Source records START

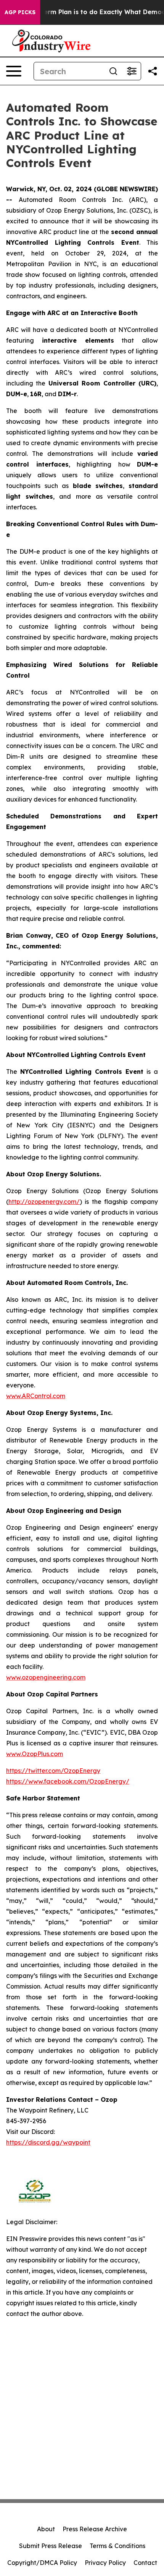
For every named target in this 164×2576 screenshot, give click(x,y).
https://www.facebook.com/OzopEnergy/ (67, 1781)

Source records END
Source records START

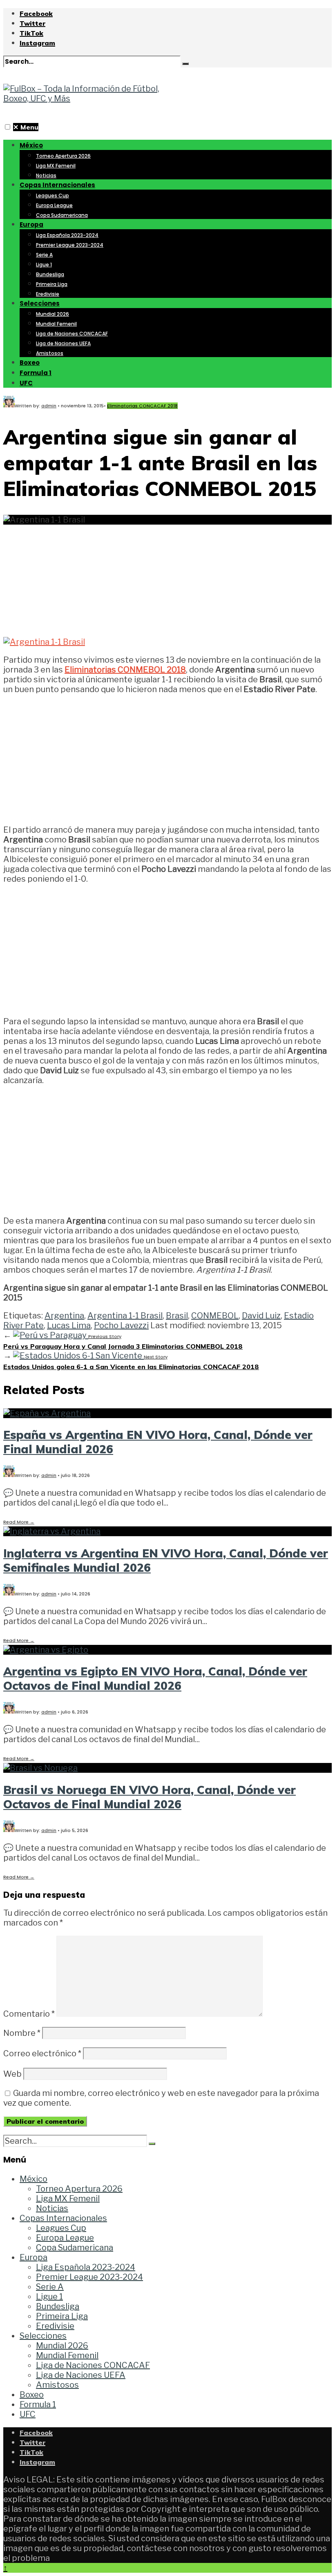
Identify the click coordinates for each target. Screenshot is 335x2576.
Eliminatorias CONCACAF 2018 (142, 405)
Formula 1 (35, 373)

Source records END

> Task directions
Please transcribe exactly the lines above from the line that has "For every named" up to and including the line that has "https://www.facebook.com/OzopEnergy/ (67, 1781)"; no other line belongs in the answer.

> Expected answer
For every named target in this 164×2576 screenshot, give click(x,y).
https://www.facebook.com/OzopEnergy/ (67, 1781)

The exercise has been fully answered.